COMMON MISCONCEPTIONS ON THE KETOGENIC/ATKINS

KETOGENIC

Arguably the biggest misconception about the Atkins Diet (which is a very low carb ketogenic diet) is that you can consume unlimited calories and still lose weight/body fat. This implies that somehow basic thermodynamics (energy in vs. energy out) is being affected somehow. That ketosis somehow increases calorie expenditure to compensate for caloric intake.

The thing is that Atkins NEVER said that this would happen (although I have a feeling that he wanted people to read what he said that way, as a marketing gimmick). What he said was that, as long as you ate less than 30 grams of carbs, you could eat as much protein and fat as you liked and still lose weight, which is not the same as an unlimited quantity. He was basing this on studies done in the 60’s and 70’s showing the following fact: When individuals remove all carbohydrates from their diet but are told to eat ‘unlimited’ protein and fat, they will generally reduce their caloric intake to between 1400-2100 calories/day. This creates a caloric deficit and weight is lost.

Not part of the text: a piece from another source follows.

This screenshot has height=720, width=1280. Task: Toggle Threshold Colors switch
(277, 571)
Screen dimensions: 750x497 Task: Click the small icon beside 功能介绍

That is, there’s no magical fact of ketosis that allows weight/fat (not counting the water loss that occurs) to be lost while eating above maintenance (or even maintenance calories), you still have to have a caloric deficit for fat loss to occur.

So you may ask why bother with a ketogenic diet? The difference between a ketogenic diet and a non-ketogenic diet may be in the proportions of fat and muscle lost for a given caloric deficit. That is, ketogenic diets may cause more fat and less muscle to be lost compared to a non-ketogenic diet for the same deficit. But the deficit MUST exist.